The Trump administration sometimes pays lip service to older paradigms. Shortly after the war began, JD Vance argued that the US won’t get bogged down in Iran because Trump is “smart” in a way that previous presidents are not. This was a nod to the outgoing assumption that policy needs to be intelligent and goal-oriented to be successful. At the same time, the absurdity of Vance’s statement allowed him to signal his fealty to an administration that makes its own reality. For now, the cannier members of the administration still think such feats of triangulation are necessary. The war will be a success for them if they never again have to triangulate this way again.
Perhaps we should see the Iran war as at least three wars: The first is the long-planned onslaught pursued by Israel for definable and stated goals of, at minimum, neutralising the possibility that Iran and its proxies can be seen as a threat again. This war is monumentally risky and may well have terrible consequences even for Israel itself, but it can still be judged according to the logic of intended or unintended consequences. This is a war that some Israeli political and military leaders think they are fighting, together with supporters of Israel, liberal interventionists in western countries and some Iranians who hope for the liberation of their country from tyranny. They are the ones who will have to reckon with the unintended consequences of the actions they support.
Then there is the second war; the one fought for cynical short-term reasons. Both Trump and Netanyahu’s recent careers consist of an endless series of improvisations against the legal and reputational disasters that pursue them. This is the latest. In staving off their reckoning for a while longer, this has already been a successful war.

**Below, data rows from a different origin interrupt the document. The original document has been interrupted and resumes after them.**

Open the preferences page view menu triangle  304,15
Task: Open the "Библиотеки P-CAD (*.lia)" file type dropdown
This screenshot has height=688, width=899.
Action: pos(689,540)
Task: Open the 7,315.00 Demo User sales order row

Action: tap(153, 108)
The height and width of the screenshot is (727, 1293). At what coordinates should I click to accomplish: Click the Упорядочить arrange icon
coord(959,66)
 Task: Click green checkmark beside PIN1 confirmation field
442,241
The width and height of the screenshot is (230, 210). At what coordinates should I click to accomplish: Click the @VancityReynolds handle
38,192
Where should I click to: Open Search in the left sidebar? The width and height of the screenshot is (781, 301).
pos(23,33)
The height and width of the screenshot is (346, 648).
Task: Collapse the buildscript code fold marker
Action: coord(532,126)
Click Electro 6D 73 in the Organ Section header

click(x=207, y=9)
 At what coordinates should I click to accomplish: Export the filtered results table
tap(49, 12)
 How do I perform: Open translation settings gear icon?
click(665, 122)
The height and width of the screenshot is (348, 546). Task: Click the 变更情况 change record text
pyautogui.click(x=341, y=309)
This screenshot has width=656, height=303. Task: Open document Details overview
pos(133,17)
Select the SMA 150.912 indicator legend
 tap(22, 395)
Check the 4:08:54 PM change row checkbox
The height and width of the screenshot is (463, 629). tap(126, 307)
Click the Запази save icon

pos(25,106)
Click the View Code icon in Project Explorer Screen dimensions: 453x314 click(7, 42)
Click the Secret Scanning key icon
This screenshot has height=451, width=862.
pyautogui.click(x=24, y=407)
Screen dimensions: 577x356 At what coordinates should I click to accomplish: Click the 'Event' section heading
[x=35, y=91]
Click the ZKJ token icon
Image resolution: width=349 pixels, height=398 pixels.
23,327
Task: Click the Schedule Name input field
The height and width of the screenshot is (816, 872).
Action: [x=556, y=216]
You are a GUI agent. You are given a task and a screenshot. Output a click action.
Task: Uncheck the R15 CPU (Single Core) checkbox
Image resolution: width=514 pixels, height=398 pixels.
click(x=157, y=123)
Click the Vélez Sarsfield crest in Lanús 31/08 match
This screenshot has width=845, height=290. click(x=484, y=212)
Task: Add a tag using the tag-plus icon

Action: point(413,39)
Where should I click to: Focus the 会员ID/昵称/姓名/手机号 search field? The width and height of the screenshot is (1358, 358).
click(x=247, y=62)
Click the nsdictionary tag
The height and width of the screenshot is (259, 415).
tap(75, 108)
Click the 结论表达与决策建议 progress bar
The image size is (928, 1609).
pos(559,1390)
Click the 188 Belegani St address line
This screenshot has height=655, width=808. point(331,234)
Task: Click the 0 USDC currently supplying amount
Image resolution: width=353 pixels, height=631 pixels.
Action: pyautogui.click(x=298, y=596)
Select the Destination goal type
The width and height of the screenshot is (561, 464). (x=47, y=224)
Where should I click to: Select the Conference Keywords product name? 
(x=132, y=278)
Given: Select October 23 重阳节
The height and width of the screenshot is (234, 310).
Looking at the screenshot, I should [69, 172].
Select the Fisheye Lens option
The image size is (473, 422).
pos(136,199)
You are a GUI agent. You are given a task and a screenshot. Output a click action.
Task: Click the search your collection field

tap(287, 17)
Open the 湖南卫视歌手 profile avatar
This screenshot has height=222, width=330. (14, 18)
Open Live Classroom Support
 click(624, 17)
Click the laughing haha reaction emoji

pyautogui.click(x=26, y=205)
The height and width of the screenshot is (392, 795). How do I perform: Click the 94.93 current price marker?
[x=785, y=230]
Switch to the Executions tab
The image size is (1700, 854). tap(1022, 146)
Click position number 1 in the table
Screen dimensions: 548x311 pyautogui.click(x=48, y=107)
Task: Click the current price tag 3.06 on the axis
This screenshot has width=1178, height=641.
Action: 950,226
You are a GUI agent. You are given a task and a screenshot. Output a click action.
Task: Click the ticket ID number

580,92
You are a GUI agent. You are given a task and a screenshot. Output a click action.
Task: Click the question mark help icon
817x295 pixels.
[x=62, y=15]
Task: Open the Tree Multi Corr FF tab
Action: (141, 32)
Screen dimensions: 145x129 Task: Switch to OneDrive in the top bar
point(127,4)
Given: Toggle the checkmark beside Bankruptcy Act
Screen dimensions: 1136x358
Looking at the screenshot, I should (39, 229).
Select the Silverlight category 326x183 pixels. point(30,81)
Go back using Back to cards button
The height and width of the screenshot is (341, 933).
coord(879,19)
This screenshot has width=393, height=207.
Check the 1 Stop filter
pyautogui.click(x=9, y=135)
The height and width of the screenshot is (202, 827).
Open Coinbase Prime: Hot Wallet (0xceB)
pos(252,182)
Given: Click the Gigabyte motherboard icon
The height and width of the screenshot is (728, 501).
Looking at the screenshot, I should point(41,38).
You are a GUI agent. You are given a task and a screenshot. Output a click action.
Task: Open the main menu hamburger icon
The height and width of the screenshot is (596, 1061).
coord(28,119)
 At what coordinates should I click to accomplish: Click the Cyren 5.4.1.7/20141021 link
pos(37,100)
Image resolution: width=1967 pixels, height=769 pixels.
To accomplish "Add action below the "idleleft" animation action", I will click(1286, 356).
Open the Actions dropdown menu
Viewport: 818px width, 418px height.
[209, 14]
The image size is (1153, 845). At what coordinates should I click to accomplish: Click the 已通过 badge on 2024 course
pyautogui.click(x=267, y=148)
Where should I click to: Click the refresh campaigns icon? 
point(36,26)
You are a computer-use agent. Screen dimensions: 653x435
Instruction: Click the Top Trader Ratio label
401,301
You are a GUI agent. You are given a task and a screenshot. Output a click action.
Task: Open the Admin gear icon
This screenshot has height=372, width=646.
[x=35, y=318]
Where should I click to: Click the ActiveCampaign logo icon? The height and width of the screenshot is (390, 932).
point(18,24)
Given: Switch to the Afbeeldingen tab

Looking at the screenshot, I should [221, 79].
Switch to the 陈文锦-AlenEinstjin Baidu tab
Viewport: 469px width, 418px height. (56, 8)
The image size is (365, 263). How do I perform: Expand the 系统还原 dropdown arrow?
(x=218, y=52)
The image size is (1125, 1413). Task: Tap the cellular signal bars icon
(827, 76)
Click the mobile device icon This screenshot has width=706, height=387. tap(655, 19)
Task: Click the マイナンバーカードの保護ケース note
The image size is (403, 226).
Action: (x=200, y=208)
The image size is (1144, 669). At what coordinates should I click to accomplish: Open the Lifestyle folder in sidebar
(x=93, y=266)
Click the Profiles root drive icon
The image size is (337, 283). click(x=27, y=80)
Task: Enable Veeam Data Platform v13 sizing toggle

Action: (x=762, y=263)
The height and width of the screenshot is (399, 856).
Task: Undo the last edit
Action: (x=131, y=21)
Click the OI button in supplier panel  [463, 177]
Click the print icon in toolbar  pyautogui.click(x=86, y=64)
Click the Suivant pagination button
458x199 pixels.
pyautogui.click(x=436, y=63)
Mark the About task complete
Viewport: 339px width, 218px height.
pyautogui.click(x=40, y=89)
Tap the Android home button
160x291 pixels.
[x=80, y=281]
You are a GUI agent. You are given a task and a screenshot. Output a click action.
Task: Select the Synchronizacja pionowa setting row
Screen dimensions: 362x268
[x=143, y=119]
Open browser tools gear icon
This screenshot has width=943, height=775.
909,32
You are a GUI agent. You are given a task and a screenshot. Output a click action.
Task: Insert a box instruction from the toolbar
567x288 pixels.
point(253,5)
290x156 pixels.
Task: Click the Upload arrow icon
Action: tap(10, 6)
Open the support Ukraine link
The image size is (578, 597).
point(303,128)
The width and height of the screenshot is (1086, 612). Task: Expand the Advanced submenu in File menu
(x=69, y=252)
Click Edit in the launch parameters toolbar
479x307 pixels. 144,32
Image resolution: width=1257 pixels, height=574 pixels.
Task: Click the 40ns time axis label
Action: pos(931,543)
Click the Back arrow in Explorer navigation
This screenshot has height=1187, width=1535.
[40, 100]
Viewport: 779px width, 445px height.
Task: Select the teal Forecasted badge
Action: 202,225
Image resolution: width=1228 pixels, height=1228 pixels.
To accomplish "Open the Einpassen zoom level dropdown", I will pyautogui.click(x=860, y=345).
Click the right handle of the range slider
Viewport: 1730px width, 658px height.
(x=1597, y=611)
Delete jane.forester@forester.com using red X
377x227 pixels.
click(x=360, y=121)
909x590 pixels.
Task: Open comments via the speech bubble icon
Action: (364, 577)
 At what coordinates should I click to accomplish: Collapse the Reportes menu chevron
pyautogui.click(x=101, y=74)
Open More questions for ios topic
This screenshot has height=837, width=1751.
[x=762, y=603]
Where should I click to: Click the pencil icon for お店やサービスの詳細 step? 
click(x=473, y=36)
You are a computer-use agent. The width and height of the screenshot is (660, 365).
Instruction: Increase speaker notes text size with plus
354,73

These first two wars are widely known and understood, but too many are ignoring the other war also being pursued by Trump, but part of a much broader and ambitious project. This war aims at nothing less than overturning the connection between actions and consequences. The foe isn’t really Iran. This is a war against sociology and for untrammeled power and the lust to dominate. This war may well succeed even if what results from this conflict is disaster in conventional terms. In fact, by escaping the bounds of the consequence-ridden world that most of us live in, it may already have succeeded—even if the current Iran war ends tomorrow.